Orphan Fundamentals Steady
The core drivers of orphan drug R&D remain strong. Legally-encoded incentives to develop drugs for rare diseases – including tax credits, fee waivers, and seven years of market exclusivity (in the US; ten in the European Union) – are working. FDA has approved over 40 cell- and gene-therapies.
Plenty of growth potential remains. Today’s orphan drugs address barely more than 5% of all rare diseases5. Several address conditions, such as multiple myeloma or sickle cell disease, which affect many tens of thousands of patients. Campaigners continue to call for further (or different) incentives to develop drugs for ‘ultra-rare’ diseases, where low numbers make conventional R&D methods and metrics even more challenging. (No formal definition or prevalence threshold exists for ultra-rare diseases.)

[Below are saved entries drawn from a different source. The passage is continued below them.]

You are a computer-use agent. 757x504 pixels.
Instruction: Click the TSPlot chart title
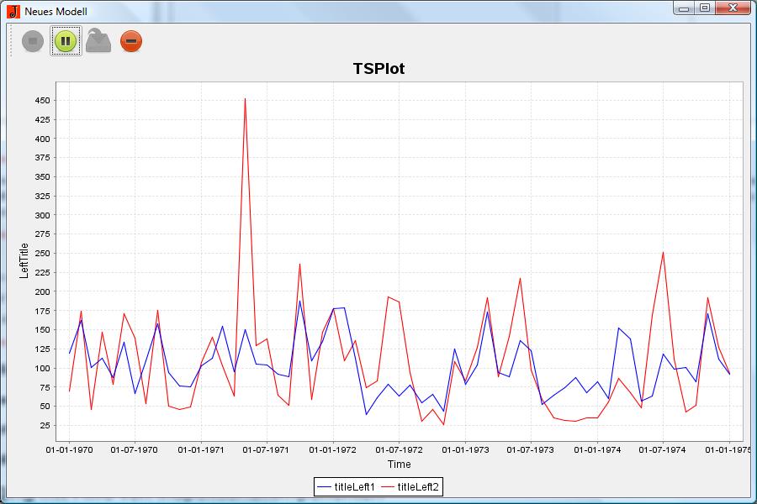click(x=379, y=69)
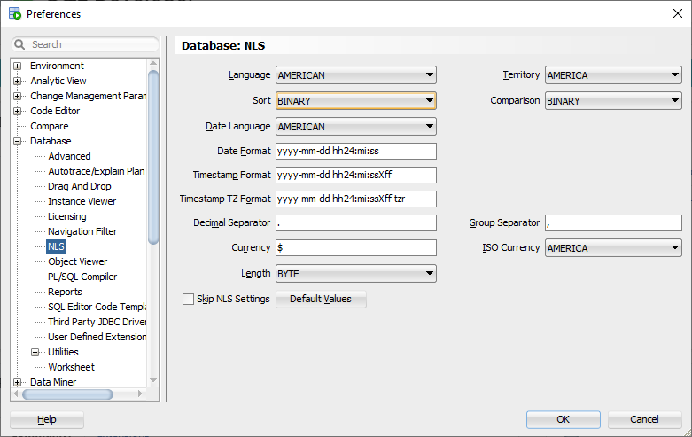Image resolution: width=692 pixels, height=437 pixels.
Task: Select the PL/SQL Compiler preference page
Action: click(82, 277)
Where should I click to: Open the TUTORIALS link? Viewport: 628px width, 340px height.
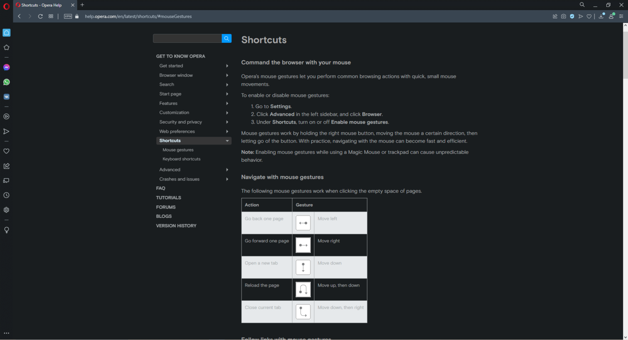[168, 198]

Orphan R&D is benefiting from AI-powered changes across biopharma and care delivery. In Silico Medicine claims to have discovered and taken to pre-clinical candidate stage its orphan-designated TNIK inhibitor6 rentosertib in just 18 months, thanks to AI-powered target discovery and compound design. The small molecule has completed Phase 2a trials in idiopathic pulmonary fibrosis.

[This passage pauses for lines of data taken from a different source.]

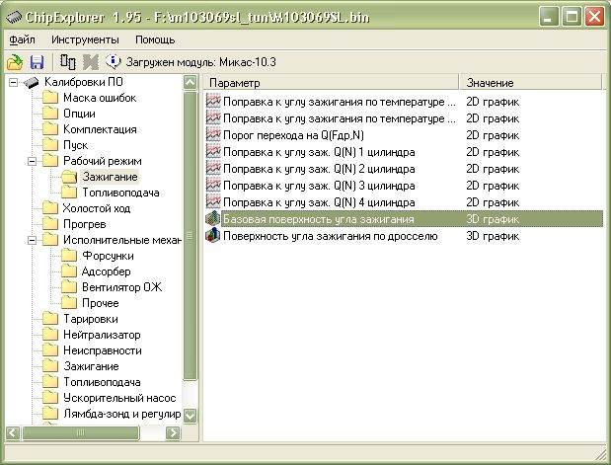The height and width of the screenshot is (465, 611).
Task: Click the chip icon beside Калибровки ПО
Action: 31,82
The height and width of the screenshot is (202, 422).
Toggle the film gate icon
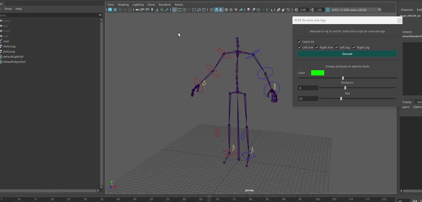click(179, 10)
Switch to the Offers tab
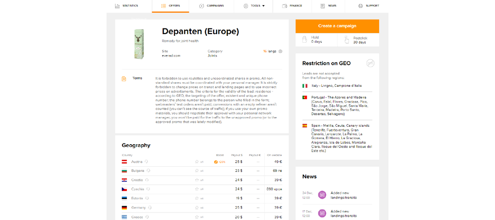 (x=171, y=6)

It’s too early to showcase AI’s full impact on R&D, though. Rentosertib remains un-partnered and un-approved, and no other AI-discovered drug, orphan or other, has reached patients. But the technology is already helping diagnosis – interpreting scans, for example – and will likely play a growing role in detecting symptom clusters specific to certain rare diseases. Many of these symptoms may match those of more common conditions, which can delay diagnosis and make treatment even more challenging. Faster, more reliable rare disease diagnosis and more accurate symptom tracking should accelerate drug development by making it easier to find patients and helping identify biomarkers and define trial endpoints.
Today’s orphan drugs address barely more than 5% of all rare diseases.